*** Reading text Section Begins ***

Car, Trouble

http://blog.allstate.com/wp-content/uploads/2012/06/iStock-Road-Rage1-680x416.jpgI believe that God sends tests our way to grow us.  Last week I flunked a test badly, but in my defense it was a really hard one that played to all of my weak spots.

First, the situation.  Amy came home from work one night and informed me one of the tail lights in our car had stopped working, and the dashboard wasn't lighting up.  Assuming an electrical problem, I took the car to the mechanic on the way to work and picked it up on the way home.  A minor hiccup of an errand, and an annoyance to have to shell out some bucks I wasn't planning on having to spend, but in the grand scheme of things no big deal: the mechanic is on the way to work and hardly a deviation from my usual commute.

Except that when I picked up the car at the end of the work day, the mechanic told me he wasn't able to fix the problem and that I'd have to take the car to the dealer.  I told him very sharply that I would've appreciated knowing this ahead of time, so I could've made arrangements, and he replied that he thought someone from his shop had called me.  So that was a waste of a visit, I had to pay for the diagnostics, and the problem still wasn't fixed.  Even worse, I'd have to try this all over again the next day, except at the dealer instead of the local mechanic.

*** Reading text Section Ends ***
*** Data excerpt Section Begins ***

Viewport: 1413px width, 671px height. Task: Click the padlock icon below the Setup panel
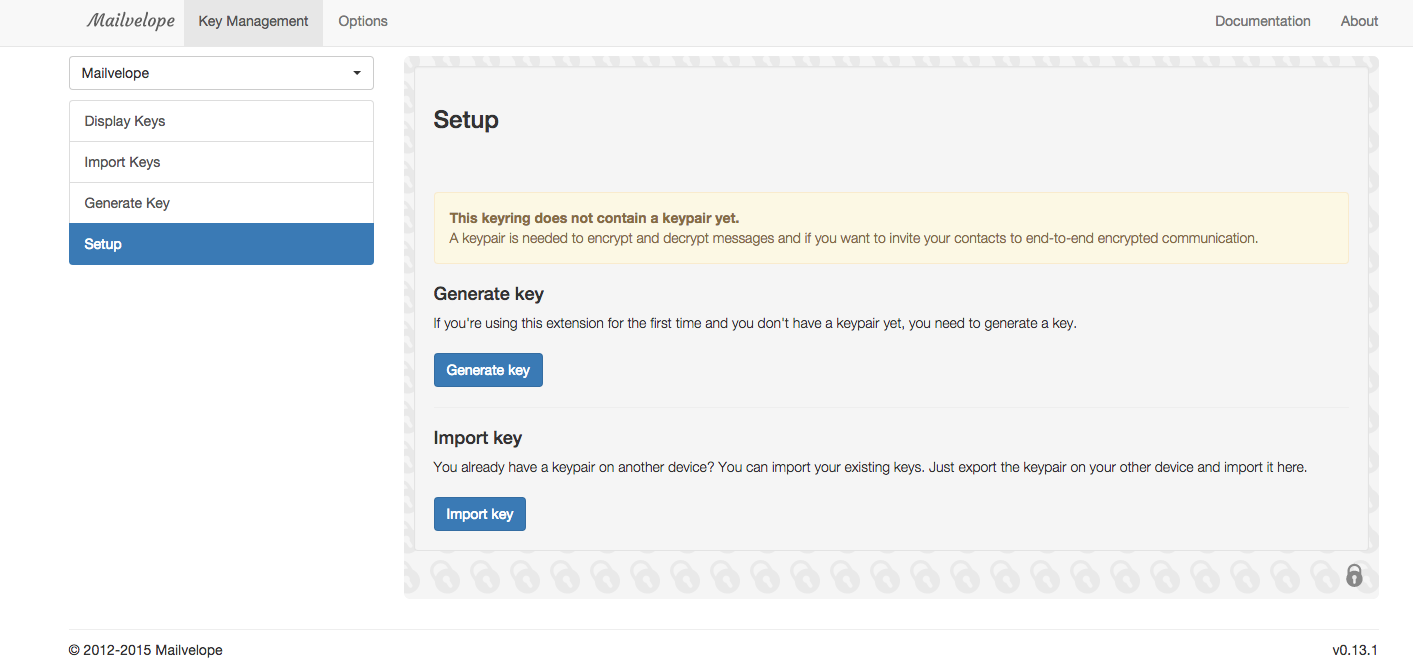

*** Data excerpt Section Ends ***

-- Task 1 --
In the car trouble post, what did Amy report about the car when she came home from work?
-- Task 2 --
Rewrite the paragraph of the car trouble post that begins "Except that when I picked up the car" as a shorter paragraph that keeps its main facts.

-- Expected answer 1 --
One of the car's tail lights had stopped working, and the dashboard wasn't lighting up.

-- Expected answer 2 --
When I picked up the car, the mechanic said he couldn't fix the problem and that I'd need to take it to the dealer. I sharply told him I'd have liked to know beforehand so I could make arrangements, and he said he thought someone from his shop had called me. The visit was wasted: I paid for diagnostics, the problem remained, and I'd have to repeat the errand the next day at the dealer.